Jornada de uma anti-heroína
escrito por vals em abril 26, 2010Não bastasse a condição de pobre, mulher e nordestina, Raimunda carrega a pecha de feia, segundos os padrões de beleza, e leporina, de fala fanhosa. Do início ao fim, ela tem consciência de sua diferença.
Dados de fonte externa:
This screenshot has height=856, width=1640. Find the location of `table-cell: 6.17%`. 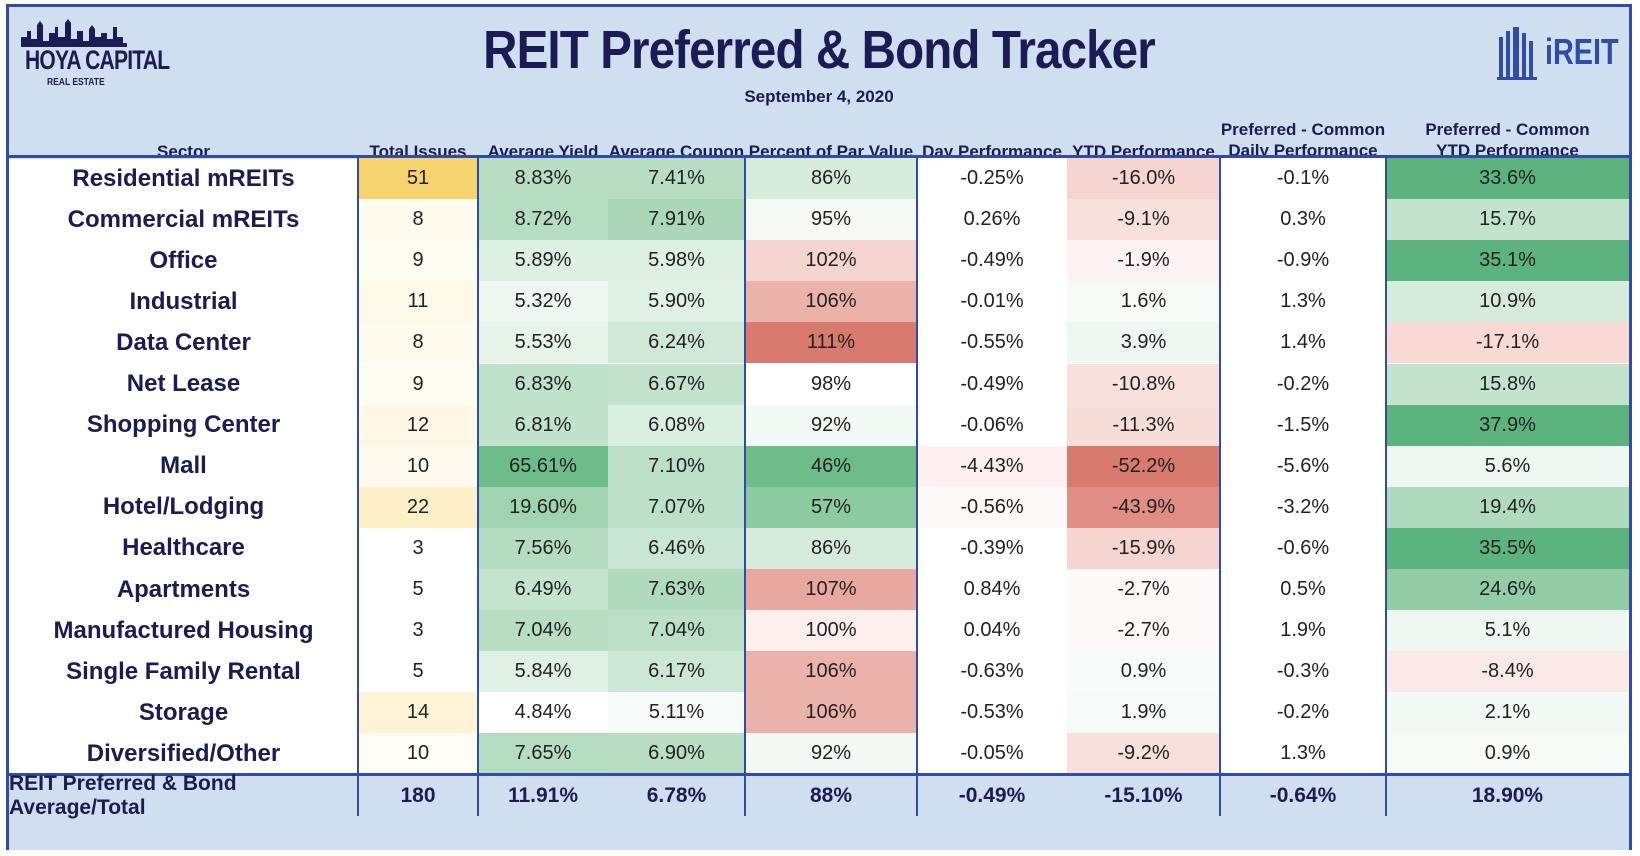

A autocrítica dessa personagem e a perseverança em suplantar sua condição parecem corresponder à própria história da Companhia Harém de Teatro, em atividade há quase 25 anos em Teresina, Piauí, e com a qual me encontro pela primeira vez em 18 anos de jornalismo de teatro na capital paulista, distantes 2.792 quilômetros.
Raimunda Pinto, sim senhor! é comédia característica da obra popular do piauiense Francisco Pereira da Silva (1918-1985), com procedimento épico no trânsito ator/narrador. Conta a peregrinação de uma anti-heroína que parte de sua terra para fazer uma plástica não só nos lábios, mas no desenho da vida. Apesar de não explicitada sua gênese social, o público brasileiro identifica de perto esse cenário de desigualdades. Pereira situa o enredo em 1942, em Fortaleza, quando a cidade sofre os reflexos da Segunda Guerra Mundial, lá longe. Sucedem quadros dessa jornada pessoal: o encontro com um domador de cobras, o curso de enfermagem na então capital federal, o Rio, uma audiência com Getúlio Vargas, o envolvimento amoroso com um médico, com um empresário endinheirado e, sobretudo, com um costureiro que faz literalmente a sua cabeça.
Dessa plataforma de dramaturgia absurda, cujo ápice é a cena em que Raimunda está a bordo do Enola Gay, o bombardeiro americano que atacou Hiroshima e Nagasaki, o diretor Arimatan Martins centra em seus atores invariavelmente travestidos. Poucas variações de luz, cenário despojado, acompanhamento musical ao vivo. Entre eles, Francisco Pellé, na pela de Raimunda, compõe essa estranha e desviante mulher nordestina sem banalizá-la, longe da caricatura. Um homem interpreta uma mulher vítima de machismo e outra discriminações, eis um uma camada interessante.
A encenação é convencional à beça, segue à risca o grotesco, as alusões ao baixo ventre indicadas pelo texto, o que funciona bem na recepção pela plateia, apesar do desnível no ritmo. Há deficiências na enunciação dos atores, a maioria deles com a cara de nossos vizinhos, tipos que dificilmente diríamos que fazem teatro. São estranhamentos da Companhia Harém, a começar pelo título, dona de linguagem que, no todo, se aproxima do circo-teatro em sua relação sem rodeios e vasta dignidade.